Hartrot and Marchitez Sorpresiva

Other common names

Hartrot (fatal wilt) and Marchitez Sorpresiva (sudden wilt, lethal wilt))

Scientific name of pathogen

Phytomonas spp.: Kingdom Protozoa, Phylum Euglenozoa


Cocos nucifera (hartrot/fatal wilt), Elaeis guineensis (Marchitez Sorpresiva/sudden wilt)

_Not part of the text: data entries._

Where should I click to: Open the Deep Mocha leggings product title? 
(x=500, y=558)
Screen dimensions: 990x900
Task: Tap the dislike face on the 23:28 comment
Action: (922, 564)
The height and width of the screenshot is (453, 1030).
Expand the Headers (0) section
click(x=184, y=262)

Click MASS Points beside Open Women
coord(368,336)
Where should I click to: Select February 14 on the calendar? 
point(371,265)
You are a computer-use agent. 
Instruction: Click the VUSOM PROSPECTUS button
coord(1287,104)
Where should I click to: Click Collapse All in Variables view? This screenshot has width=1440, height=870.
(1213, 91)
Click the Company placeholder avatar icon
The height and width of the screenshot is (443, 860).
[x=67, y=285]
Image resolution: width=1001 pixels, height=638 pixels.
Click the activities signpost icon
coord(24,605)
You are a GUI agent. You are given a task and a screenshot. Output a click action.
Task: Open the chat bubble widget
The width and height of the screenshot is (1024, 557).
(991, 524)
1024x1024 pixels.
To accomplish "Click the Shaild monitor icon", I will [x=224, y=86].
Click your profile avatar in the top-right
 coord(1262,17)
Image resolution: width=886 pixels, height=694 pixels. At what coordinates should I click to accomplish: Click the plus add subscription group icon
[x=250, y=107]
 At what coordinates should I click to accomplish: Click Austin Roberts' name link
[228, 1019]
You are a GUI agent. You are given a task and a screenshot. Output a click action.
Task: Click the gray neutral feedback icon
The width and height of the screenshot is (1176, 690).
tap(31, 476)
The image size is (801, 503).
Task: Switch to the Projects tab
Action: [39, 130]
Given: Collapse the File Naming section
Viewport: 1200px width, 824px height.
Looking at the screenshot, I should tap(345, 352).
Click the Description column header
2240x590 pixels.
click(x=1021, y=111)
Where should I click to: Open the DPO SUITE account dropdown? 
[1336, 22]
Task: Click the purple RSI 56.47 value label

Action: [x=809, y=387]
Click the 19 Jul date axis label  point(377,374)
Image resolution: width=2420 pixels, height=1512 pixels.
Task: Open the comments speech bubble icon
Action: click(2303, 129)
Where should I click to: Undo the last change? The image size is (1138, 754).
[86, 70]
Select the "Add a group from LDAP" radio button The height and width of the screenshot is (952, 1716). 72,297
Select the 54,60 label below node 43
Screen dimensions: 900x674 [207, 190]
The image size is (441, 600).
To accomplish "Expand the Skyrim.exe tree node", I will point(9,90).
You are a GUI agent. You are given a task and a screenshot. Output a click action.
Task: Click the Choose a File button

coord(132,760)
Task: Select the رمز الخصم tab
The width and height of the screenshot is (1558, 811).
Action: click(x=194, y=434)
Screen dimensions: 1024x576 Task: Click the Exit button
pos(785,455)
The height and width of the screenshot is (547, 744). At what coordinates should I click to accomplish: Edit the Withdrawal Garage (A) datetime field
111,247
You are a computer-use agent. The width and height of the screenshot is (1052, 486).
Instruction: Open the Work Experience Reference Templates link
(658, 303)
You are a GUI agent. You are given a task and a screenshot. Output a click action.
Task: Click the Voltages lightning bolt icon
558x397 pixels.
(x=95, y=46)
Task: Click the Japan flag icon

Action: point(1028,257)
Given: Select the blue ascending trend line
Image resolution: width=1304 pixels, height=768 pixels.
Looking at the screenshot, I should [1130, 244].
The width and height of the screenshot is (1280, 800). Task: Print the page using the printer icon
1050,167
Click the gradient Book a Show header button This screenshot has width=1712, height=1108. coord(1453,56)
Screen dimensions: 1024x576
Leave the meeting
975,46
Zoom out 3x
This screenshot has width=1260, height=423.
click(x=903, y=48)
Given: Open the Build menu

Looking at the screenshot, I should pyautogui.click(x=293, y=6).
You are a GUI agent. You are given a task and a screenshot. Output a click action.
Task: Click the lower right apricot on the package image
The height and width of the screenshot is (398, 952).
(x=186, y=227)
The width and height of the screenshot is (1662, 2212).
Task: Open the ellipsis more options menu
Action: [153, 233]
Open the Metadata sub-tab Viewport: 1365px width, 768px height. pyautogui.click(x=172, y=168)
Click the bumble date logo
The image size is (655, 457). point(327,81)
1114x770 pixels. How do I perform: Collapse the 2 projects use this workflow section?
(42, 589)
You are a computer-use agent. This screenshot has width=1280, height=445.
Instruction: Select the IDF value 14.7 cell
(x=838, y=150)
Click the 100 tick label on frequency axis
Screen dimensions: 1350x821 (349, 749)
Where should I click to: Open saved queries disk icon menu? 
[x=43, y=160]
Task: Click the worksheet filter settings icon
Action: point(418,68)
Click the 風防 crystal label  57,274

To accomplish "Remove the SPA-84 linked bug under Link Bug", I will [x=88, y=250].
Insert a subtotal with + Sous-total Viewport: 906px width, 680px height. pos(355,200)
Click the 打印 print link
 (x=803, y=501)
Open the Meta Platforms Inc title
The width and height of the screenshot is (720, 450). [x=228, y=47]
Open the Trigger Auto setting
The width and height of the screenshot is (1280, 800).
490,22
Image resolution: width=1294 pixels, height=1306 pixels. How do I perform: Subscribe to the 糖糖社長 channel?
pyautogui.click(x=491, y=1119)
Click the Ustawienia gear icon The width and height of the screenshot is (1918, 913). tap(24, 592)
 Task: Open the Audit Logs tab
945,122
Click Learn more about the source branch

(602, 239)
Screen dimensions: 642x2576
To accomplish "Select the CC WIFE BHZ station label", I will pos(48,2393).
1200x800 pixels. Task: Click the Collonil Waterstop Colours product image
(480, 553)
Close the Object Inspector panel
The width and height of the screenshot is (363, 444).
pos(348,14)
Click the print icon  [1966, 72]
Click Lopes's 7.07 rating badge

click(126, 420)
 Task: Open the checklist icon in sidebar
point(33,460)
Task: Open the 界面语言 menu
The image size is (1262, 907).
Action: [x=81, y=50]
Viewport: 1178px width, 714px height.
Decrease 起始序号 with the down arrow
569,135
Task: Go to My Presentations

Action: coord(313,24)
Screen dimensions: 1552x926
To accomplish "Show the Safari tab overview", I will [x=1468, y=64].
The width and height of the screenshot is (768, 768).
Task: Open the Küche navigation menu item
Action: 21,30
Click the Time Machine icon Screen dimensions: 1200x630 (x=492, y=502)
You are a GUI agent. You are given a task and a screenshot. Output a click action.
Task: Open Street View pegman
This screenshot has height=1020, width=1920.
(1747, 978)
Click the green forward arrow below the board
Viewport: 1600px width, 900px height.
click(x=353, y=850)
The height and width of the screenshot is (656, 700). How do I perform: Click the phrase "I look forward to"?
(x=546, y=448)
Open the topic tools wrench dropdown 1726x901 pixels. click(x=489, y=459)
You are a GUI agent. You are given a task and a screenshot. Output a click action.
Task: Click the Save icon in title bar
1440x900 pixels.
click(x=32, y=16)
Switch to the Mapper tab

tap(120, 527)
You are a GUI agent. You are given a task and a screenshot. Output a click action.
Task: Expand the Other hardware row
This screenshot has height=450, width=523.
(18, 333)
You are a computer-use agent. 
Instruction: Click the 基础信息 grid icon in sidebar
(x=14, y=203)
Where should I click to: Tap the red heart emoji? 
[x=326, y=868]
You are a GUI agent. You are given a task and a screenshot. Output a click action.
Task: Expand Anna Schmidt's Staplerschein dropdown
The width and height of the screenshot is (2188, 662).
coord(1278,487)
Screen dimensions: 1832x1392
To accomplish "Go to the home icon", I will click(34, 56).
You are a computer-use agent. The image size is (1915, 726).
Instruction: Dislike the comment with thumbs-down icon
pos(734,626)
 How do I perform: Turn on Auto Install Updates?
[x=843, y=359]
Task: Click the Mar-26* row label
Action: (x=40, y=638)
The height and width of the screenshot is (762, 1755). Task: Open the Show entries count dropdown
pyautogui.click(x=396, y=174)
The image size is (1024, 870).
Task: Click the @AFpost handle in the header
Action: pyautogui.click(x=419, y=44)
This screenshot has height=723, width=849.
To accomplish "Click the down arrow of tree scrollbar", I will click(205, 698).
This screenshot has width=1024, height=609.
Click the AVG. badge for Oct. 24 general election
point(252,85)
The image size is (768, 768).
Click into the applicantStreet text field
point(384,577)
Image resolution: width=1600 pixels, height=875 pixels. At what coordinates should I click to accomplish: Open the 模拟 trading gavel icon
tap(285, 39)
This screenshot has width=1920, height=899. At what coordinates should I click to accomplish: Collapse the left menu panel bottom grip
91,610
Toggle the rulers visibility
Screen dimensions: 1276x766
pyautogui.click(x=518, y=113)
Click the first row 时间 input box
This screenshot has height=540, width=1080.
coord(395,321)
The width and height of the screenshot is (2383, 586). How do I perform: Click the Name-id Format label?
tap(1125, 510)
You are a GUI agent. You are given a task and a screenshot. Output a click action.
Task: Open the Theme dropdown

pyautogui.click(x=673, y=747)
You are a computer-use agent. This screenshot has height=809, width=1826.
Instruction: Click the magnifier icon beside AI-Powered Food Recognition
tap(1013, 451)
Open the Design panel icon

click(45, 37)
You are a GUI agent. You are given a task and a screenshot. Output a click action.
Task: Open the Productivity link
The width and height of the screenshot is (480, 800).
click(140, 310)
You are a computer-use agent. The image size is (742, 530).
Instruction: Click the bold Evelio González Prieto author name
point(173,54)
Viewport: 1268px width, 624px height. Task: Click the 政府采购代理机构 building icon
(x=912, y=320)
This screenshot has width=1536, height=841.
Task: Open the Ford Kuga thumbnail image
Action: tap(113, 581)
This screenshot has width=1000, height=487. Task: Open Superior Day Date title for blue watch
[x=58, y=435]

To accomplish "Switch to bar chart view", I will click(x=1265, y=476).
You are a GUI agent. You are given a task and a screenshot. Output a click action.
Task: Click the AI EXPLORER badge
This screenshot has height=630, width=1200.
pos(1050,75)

Brazil, Colombia, Costa Rica, Ecuador, French Guiana, Grenada, Guyana, Honduras, Nicaragua, Peru, Surinam, Trinidad & Tobago, Venezuela


Initial symptoms are observed on the oldest leaves in the canopy, with two or three leaves discoloring at the same time. The leaf tips of these leaves become chlorotic and then necrotic (Fig. 1), and this discoloration then progresses to the leaf base. This leaf discoloration continues up through the canopy. While the leaves remain attached to the trunk, they often break and form a skirt of leaves around the trunk (Fig. 2). Fruits either drop or rot prematurely. Inflorescences rot, and the palm ceases to flower. First order root tips begin to rot as the leaves discolor. When most of the leaves are brown, the spear leaf and apical meristem (bud) rot, but this is probably due to secondary microbial infections.

May be confused with

Lethal yellowing of Cocos nucifera and red ring of Cocos nucifera and Elaeis guineensis also cause similar symptoms, but the progression of symptoms and leaf discoloration pattern is usually different. Phytomonas pathogens that cause hartrot and Marchitez Sorpresiva can be observed with the aid of a light microscope by examining sap from inflorescences.

Additional comments

This disease is not normally observed until Cocos nucifera is 3 to 4 years old or Elaeis guineensis is 2 years old.

The protozoan is vectored by insects in the order Hemiptera.